◆ TEXT ◆
- Opening Delimiter -

A Transcript abundance by major phylotype (Octopus 2011 solid blue, Octopus 2016 hatched blue, Conch 2016 hatched yellow). B Abundance of transcripts mapped to specific functions within Thermocrinis, Pyrobaculum, and Caldipriscus metagenome assembled genomes (MAGs), expressed as a percent of total transcripts within each MAG. [Armatimona. T1 Armatimonadota type 1, aio arsenite oxidase, sox sulfur oxidation complex, hco heme Cu oxidase complex subunits I, II and III, cytBC cytochrome bc complex, rhod rhodanese sulfur transferase, sqr sulfide:quinone oxidoreductase, cytBD cytochrome bd ubiquinol oxidase; cydAA’ = archaeal cytochrome oxidase, por pyruvate ferrodoxin oxidoreductase complex, hgl hemoglobin. Source data are provided as a Source Data file.

The ratio of DS to DO ranges from > 100 in Conch Spring to <0.025 in Octopus Spring, a factor of approximately 4000 times. Transcript abundances of genes involved in energy conservation and electron transport revealed several major shifts in metabolism consistent with this large difference in sulfide: oxygen ratio (Fig. 6B). Thermocrinis arsenite oxidase (Aio) and sulfur oxidase (Sox) complexes were highly transcribed (4–5% of transcripts) in Octopus Spring yet these same genes were not expressed in Conch Spring. Arsenite oxidases were also highly transcribed (~2% of transcripts) in Pyrobaculum populations in Octopus Spring, yet these transcripts were completely absent in Conch Spring despite nearly identical levels of total soluble arsenic (Table 1). Moreover, the type 1 HCOs of Pyrobaculum, along with associated cytochrome bc complexes were only transcribed in Octopus Spring (> 1% of transcripts), which indicates that oxygen is serving as an electron acceptor for the oxidation of arsenite and generation of ATP36.

- Closing Delimiter -

◆ DATA FOR REVIEW ◆

- Opening Delimiter -

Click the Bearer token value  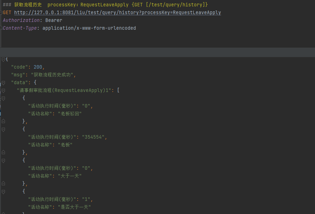click(54, 21)
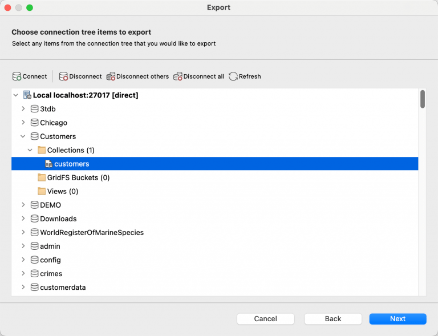
Task: Click the Chicago database icon
Action: 34,123
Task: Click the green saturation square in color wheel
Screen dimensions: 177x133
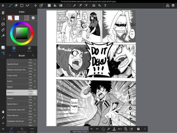Action: 22,33
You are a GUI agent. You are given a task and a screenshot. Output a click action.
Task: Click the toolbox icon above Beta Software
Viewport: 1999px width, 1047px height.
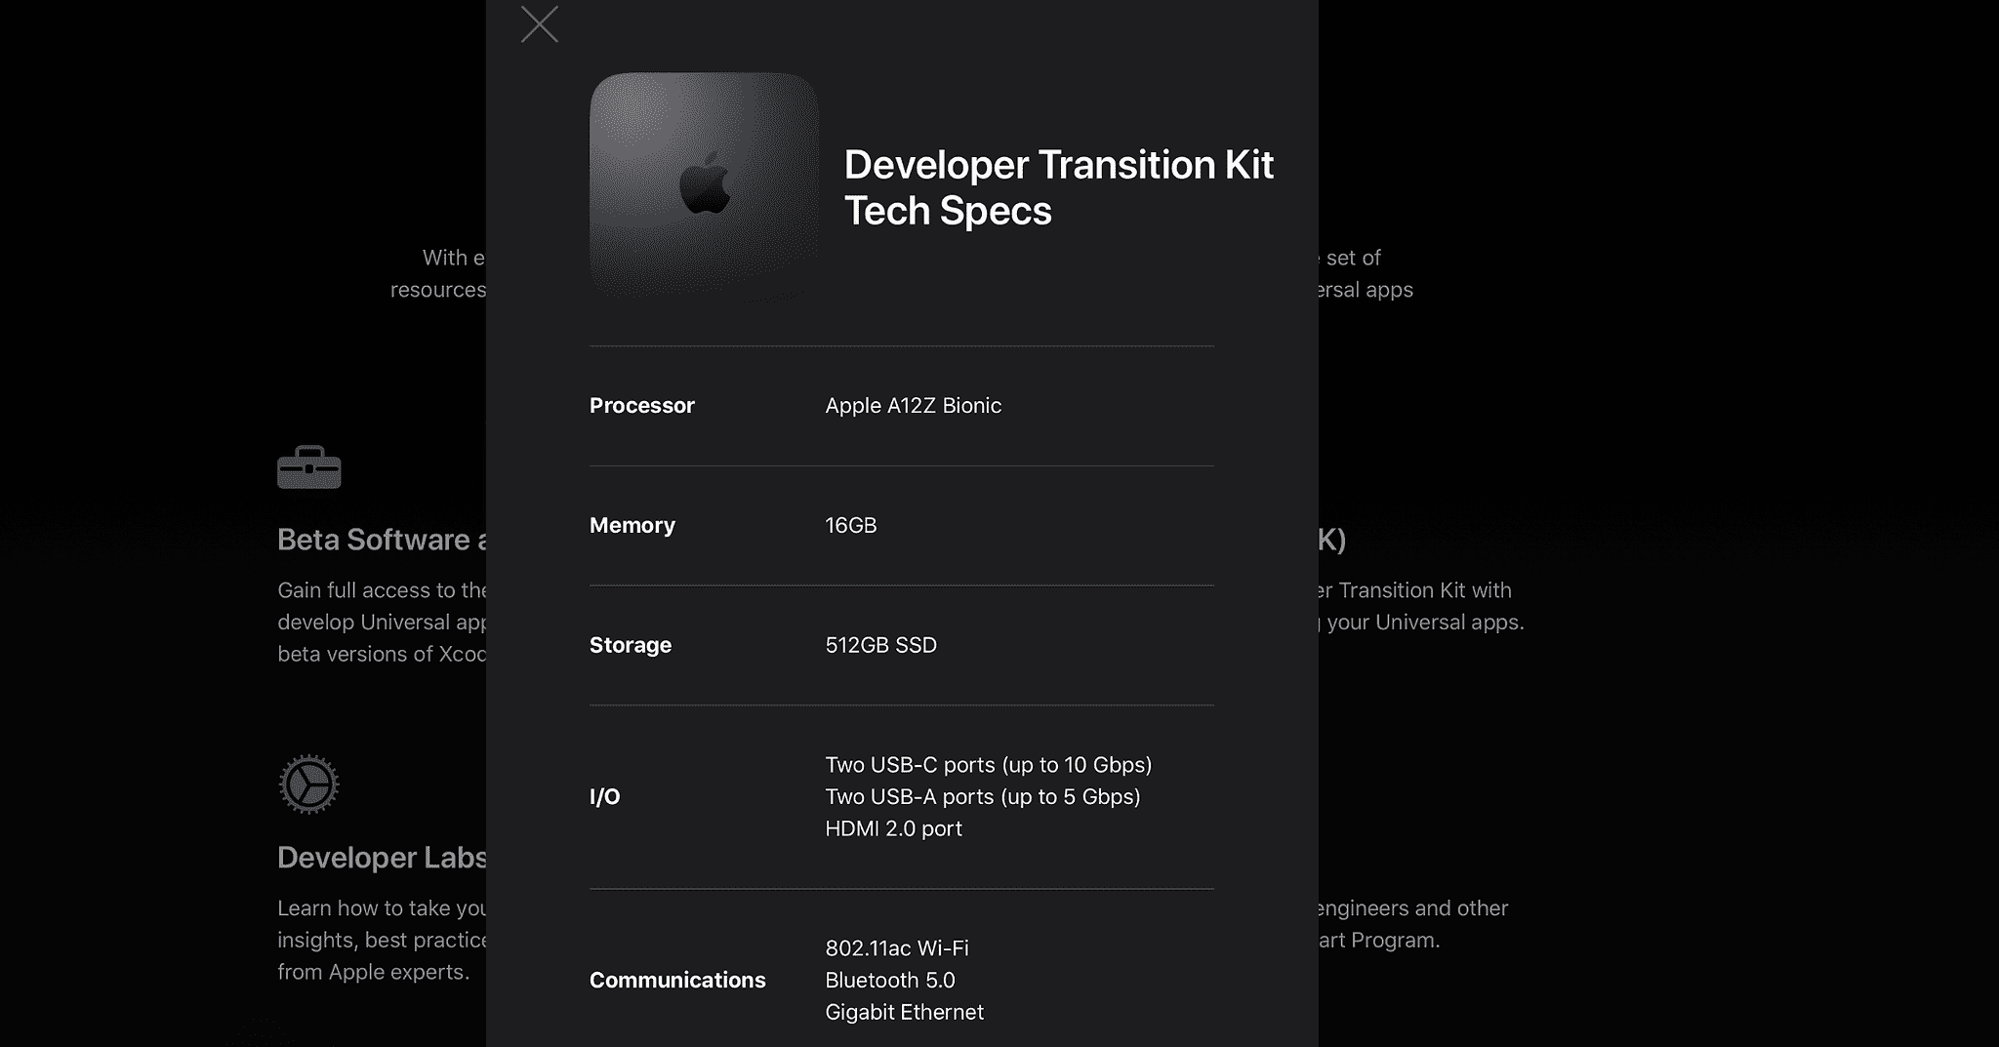(x=308, y=467)

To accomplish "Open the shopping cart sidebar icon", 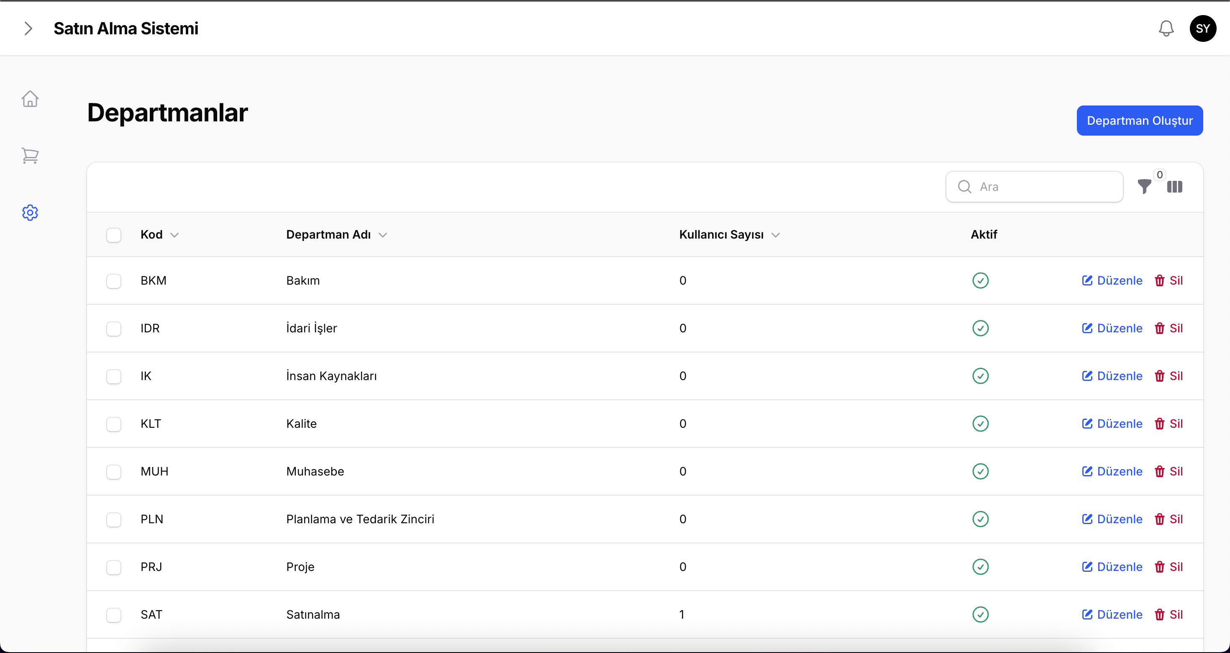I will pos(30,156).
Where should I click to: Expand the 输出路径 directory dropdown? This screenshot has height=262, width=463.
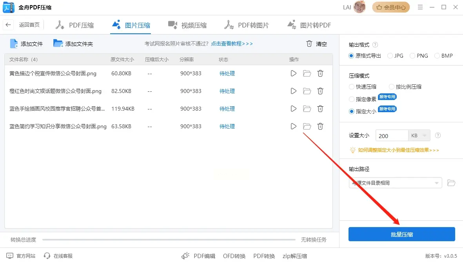pyautogui.click(x=436, y=183)
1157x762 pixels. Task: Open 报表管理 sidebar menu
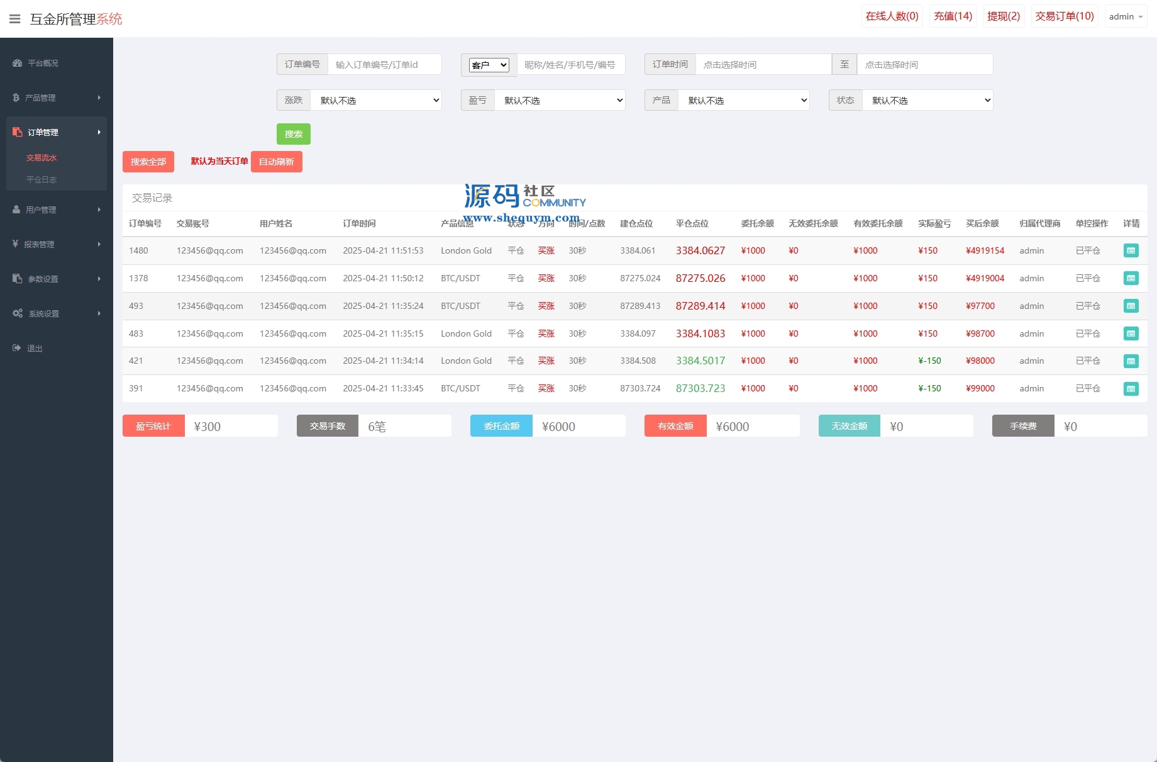pyautogui.click(x=57, y=244)
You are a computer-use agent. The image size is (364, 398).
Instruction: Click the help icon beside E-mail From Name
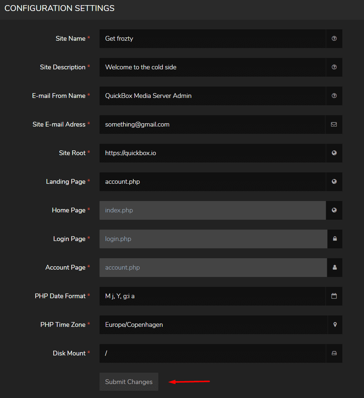[x=334, y=96]
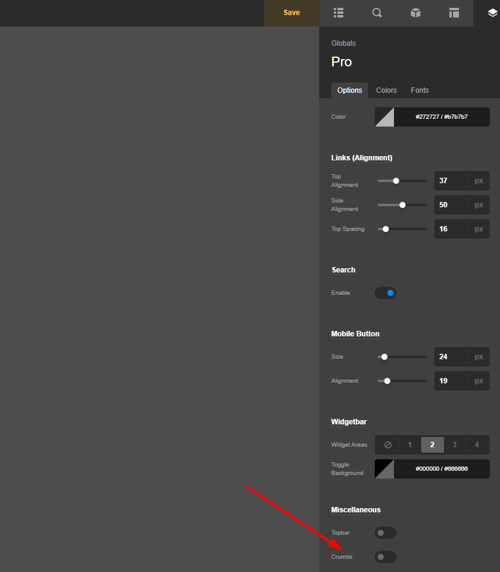Open the cube elements icon

click(x=416, y=13)
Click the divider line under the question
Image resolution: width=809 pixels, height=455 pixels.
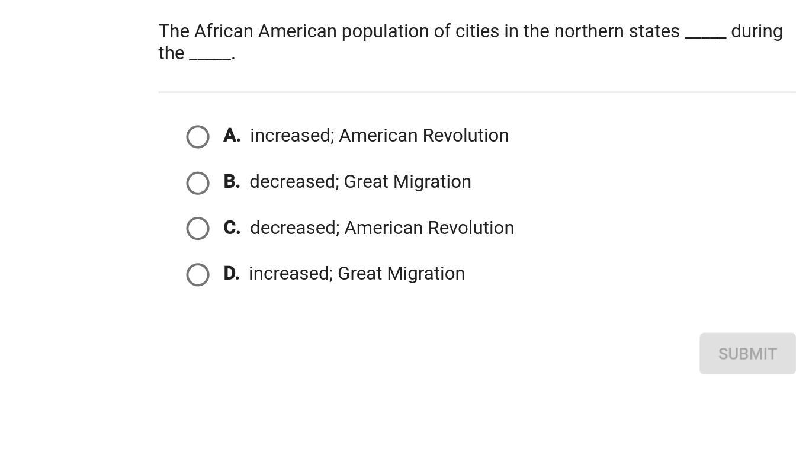coord(477,92)
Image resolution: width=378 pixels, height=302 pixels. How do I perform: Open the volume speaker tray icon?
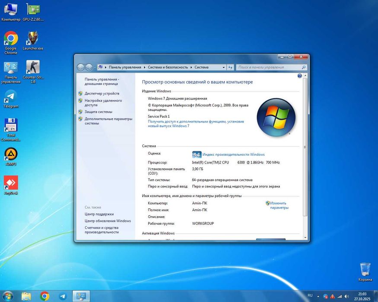[x=346, y=296]
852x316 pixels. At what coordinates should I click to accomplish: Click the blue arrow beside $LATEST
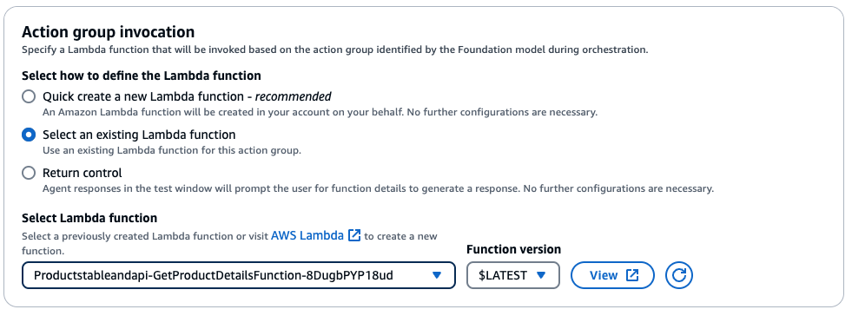click(x=541, y=275)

- Closing Delimiter -

◆ TASK REQUIREMENTS ◆
In the text on hot spring transcripts, what share of transcripts did arsenite oxidases make up in Pyrobaculum populations in Octopus Spring? You can set the records aside; they aren't needed here.

◆ RESPONSE FOR THIS EXERCISE ◆
About 2% of transcripts.